Pero un día a X le ocurrió algo diferente que le recordó con cierta nostalgia a su propia juventud. Una mañana del día X del año Y una extraordinaria mujer de facciones suaves y zapatos rojos se sentó a su lado. Como todos los días, de la vida que podía llegar a recordar, X llevaba su radio, el instrumento que le solía desconectar del mundo; sin embargo ese mismo día que compartía viaje con la mujer de los zapatos rojos olvidó cambiar las gastadas pilas del aparato. Solo le quedaban dos paradas para conseguir llegar a salvo, a lo mustio, a su monótono trabajo, a su rutina diaria. Parecía que la rutina no cambiaría, parecía que seguiría con su vida abstemia hasta el final del trayecto. Ya solo quedaba una parada y la mujer de los zapatos rojos y facciones suaves no parecía interesada en iniciar una conversación. No parecía que fuera a cambiar nada ese día porque quedaban pocos metros para el final del trayecto pero sus oídos, ahora libres, escucharon el roce de unas medias que buscaban cruzar los zapatos rojos de una bella mujer de facciones suaves.

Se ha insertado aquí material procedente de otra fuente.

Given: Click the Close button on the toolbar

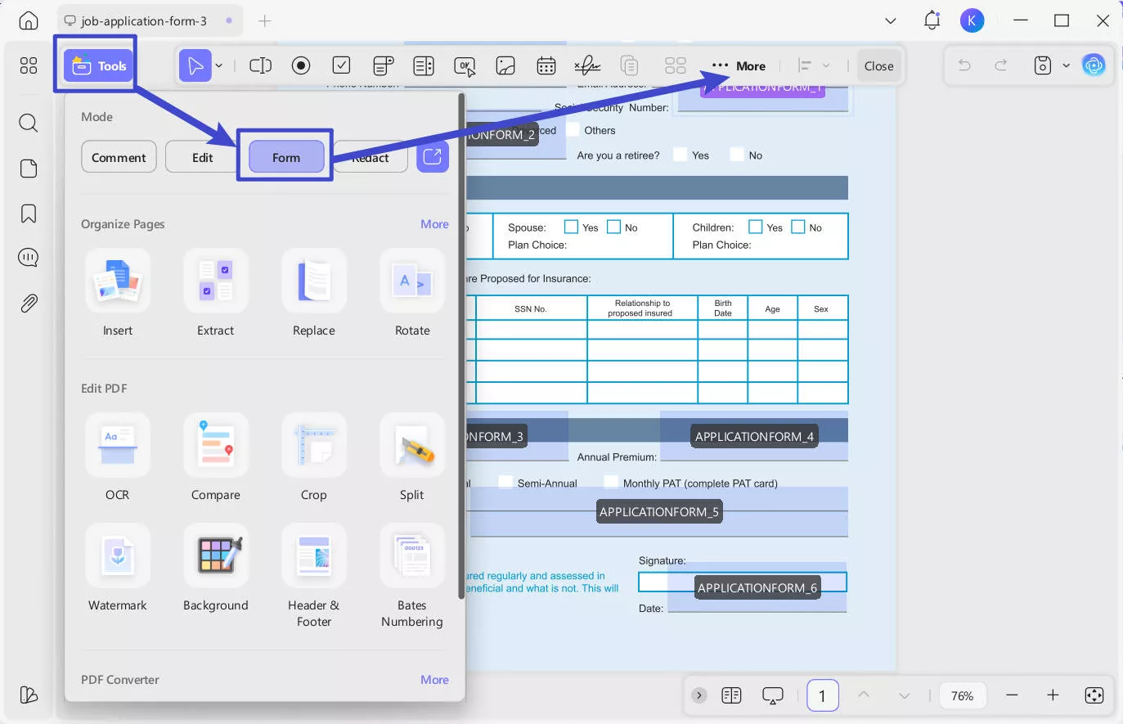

Parecía salvado pero ocurrió algo que cambió su estudiado día común, ocurrió lo inevitable, y fue que ese mismo día la última parada pareció estar más lejos, y sus pantalones... más estrechos.”

El lloro de un cielo


“Negras, húmedas viajan y ya han llegado

al paraíso, al edén, a ti se acercan;

se retienen, de ti se han enamorado.

Por ti nunca llueve, las nubes se encelan.

Trigales que con el fuerte viento ondean

y acarician el cielo ya anaranjado.

Está atardeciendo, las nubes navegan

por la mar, que de algodones ha calado.

Sus ojos de la distancia ya recelan,

y no reprime el mar su lloro salado.

Ya llueven de pena, ya se van, se alejan,

ya de ti ellas, las nubes, se han alejado.”